18/20 April 2017, 10h
Faculdade de Ciências Sociais e Humanas, Universidade Nova de Lisboa, Avenida de Berna 26, Lisbon
Edifício I&D - Room "Multiusos 3"
Modern scholarship usually considers the ‘state’ to be a stable political unit and static social institution. However, throughout history, both the trajectories of state building and the specific features of the state have developed differentially. In this lecture, we will discuss and define the concept of the state and its “capacities”—state capacities as extractive capacity, as provision of public goods and its use of force. We will examine the role of war in state-making and how the evolution of certain regime types increases demands on the state apparatus. Finally, we will explore whether the development of the state should be understood as a process embedded in a historical context, or whether we can conceive of state building as an ahistorical or unconditional process.
States fail. States can fail to provide public goods, to provide security for their citizens and prevent the intervention of external actors. States might also lose their sovereignty. In this lecture, we will discuss the circumstances under which states can be thought as “failed” across these dimensions. We will discuss several cases from developing world, as well as the dynamics of state failure “from abroad” and “from within”. We will critically evaluate the utility of the “failed state” as concept. Finally, this lecture will review contemporary cases of states we might believe to be developed and resilient, but have come under threat of failure.

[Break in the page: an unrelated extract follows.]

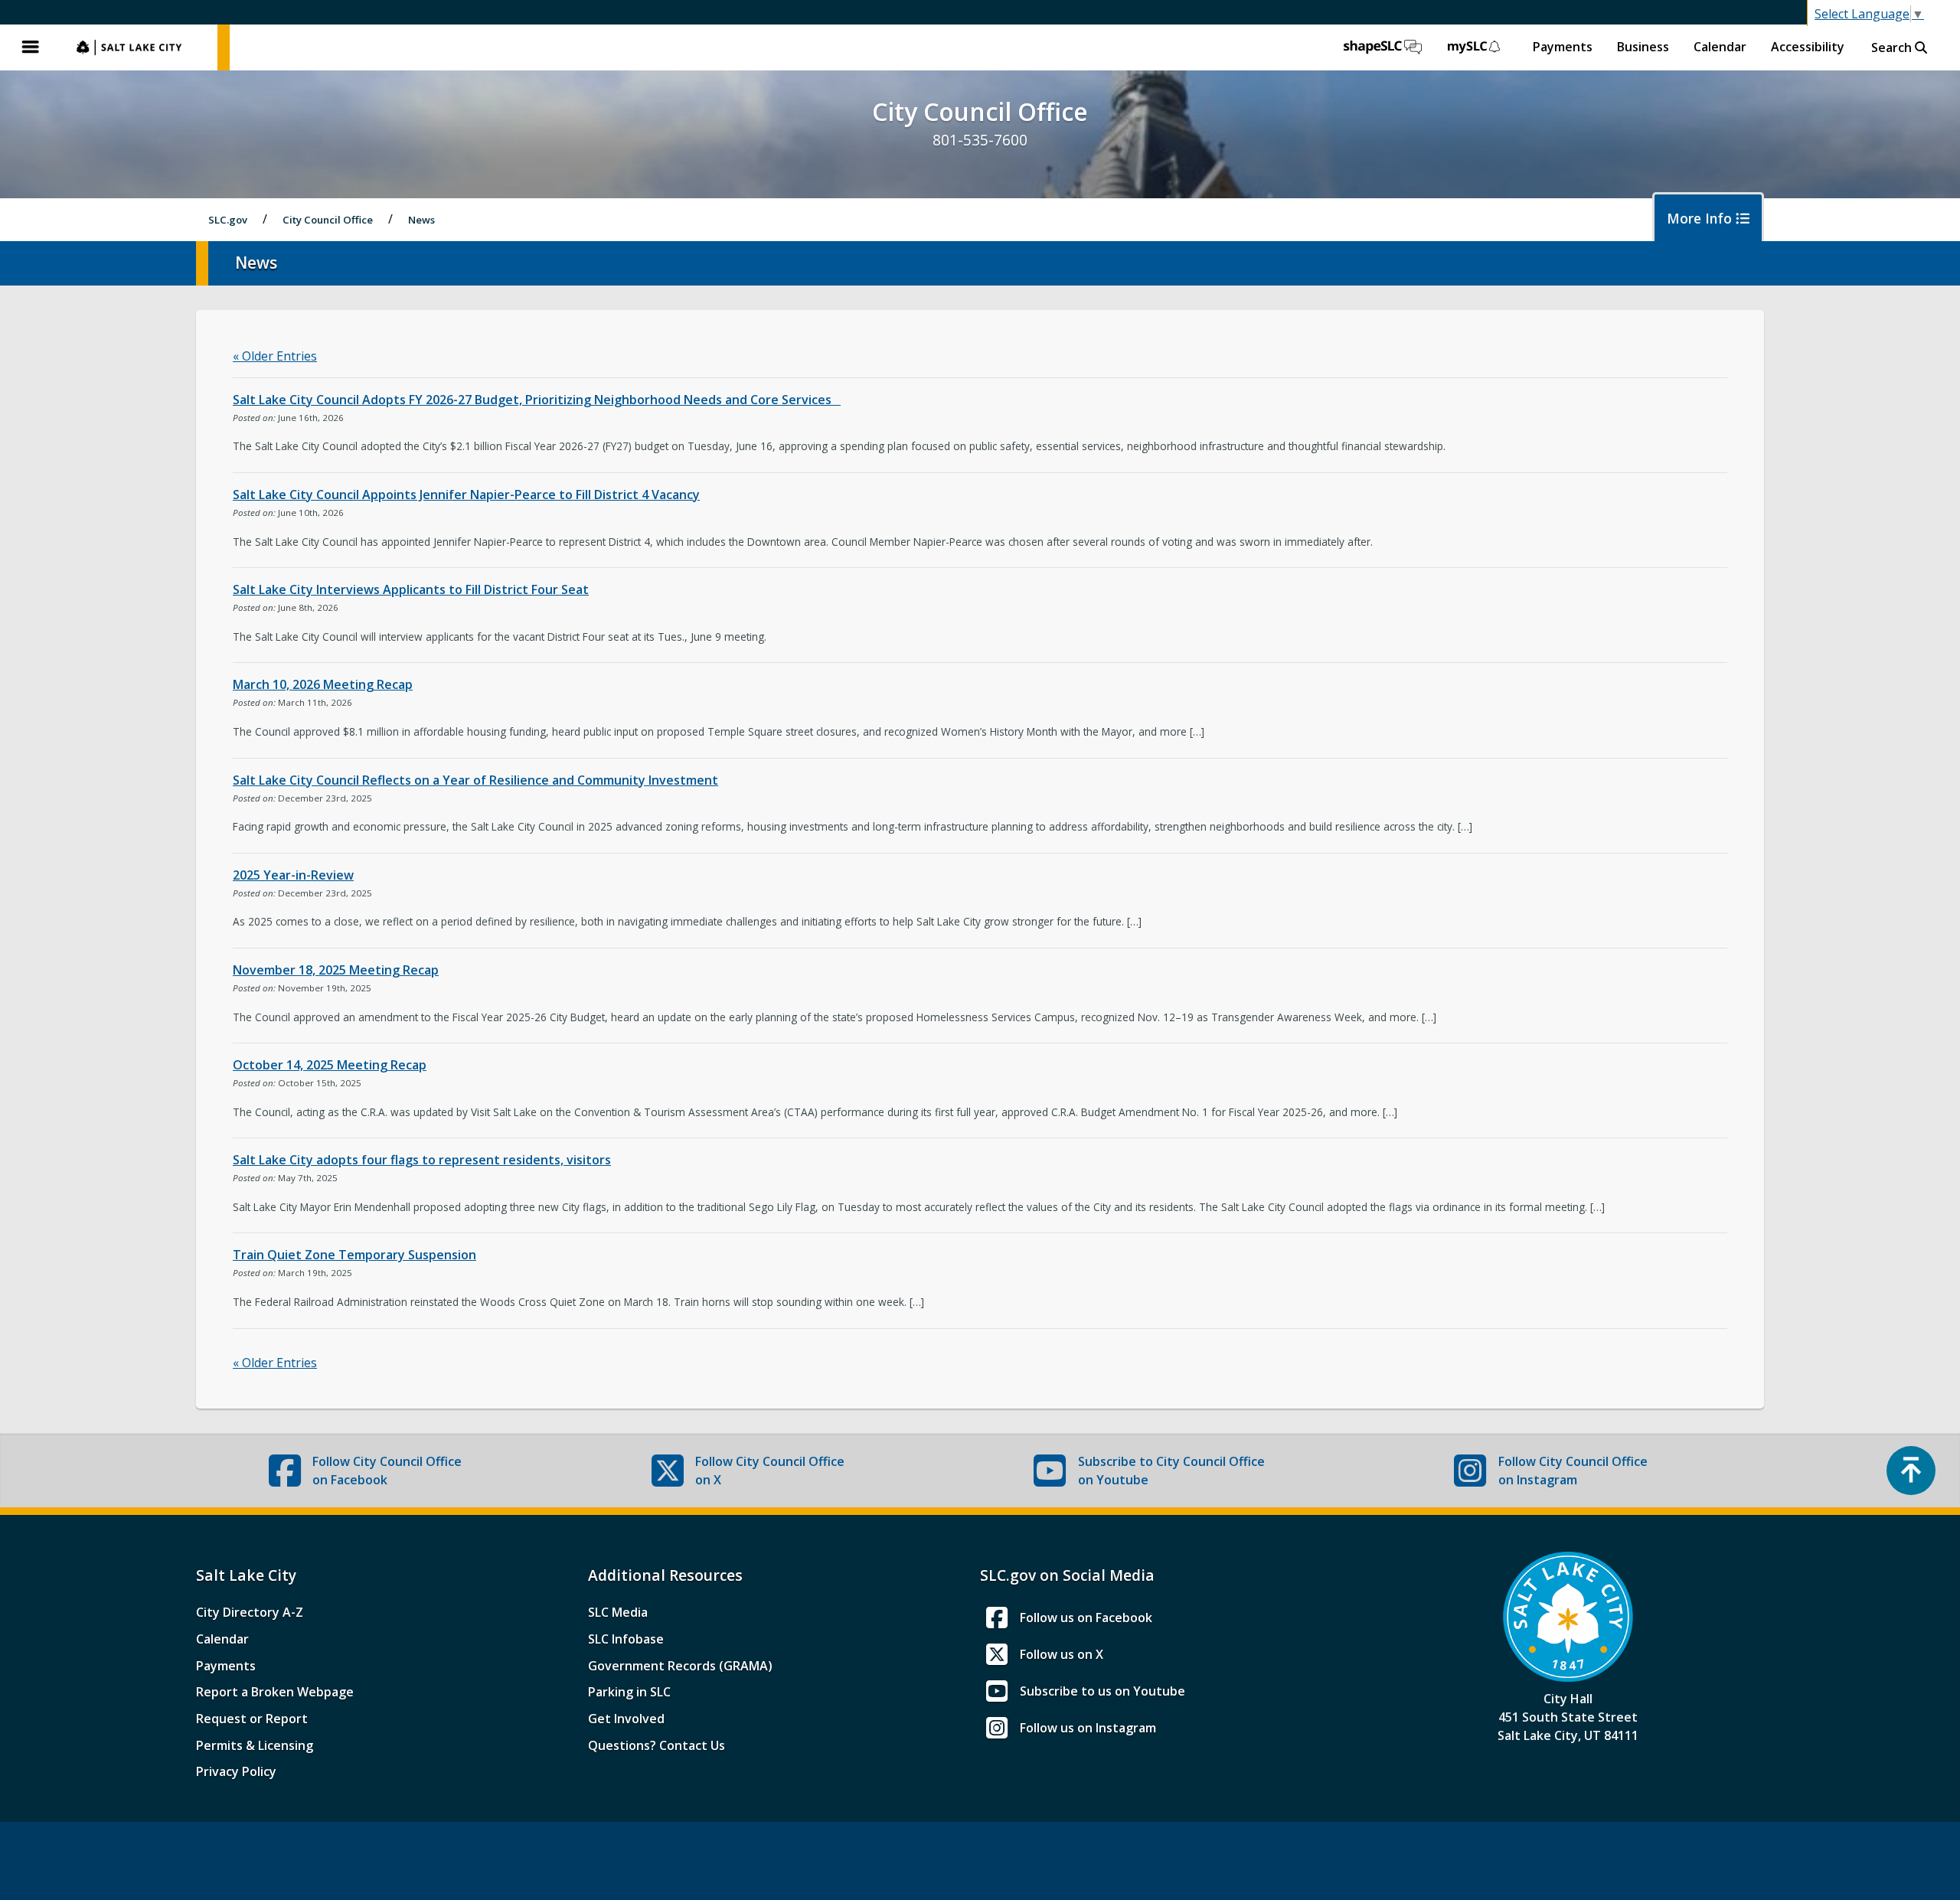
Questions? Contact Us (656, 1745)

Andrea Ruggeri (PhD 2011, University of Essex) is Associate Professor of International Relations and joined Brasenose College and the Department of Politics an International Relations at the University of Oxford in September 2014. Previously, he was Assistant Professor of International Relations at the University of Amsterdam from 2010. His current research deals with civil wars and peacekeeping. His broader research interests include collective political violence, state development, and comparative politics. His work has been published in several academic journals, including the British Journal of Political Science, International Security, Journal of Conflict Resolution, Journal of Peace Research as well as edited volumes. Ruggeri serves as a member of the Peacekeeping Working group organised by the Folke Bernadotte Academy (Sweden) and is an active member of the Network of European Peace Scientists. He also holds the posts of Research Fellow at the Michael Nicholson Centre for Conflict and Cooperation, University of Essex and Associate Member of Nuffield College, Oxford. He also serves as a member of the steering committee of the Centre for International Studies, Oxford.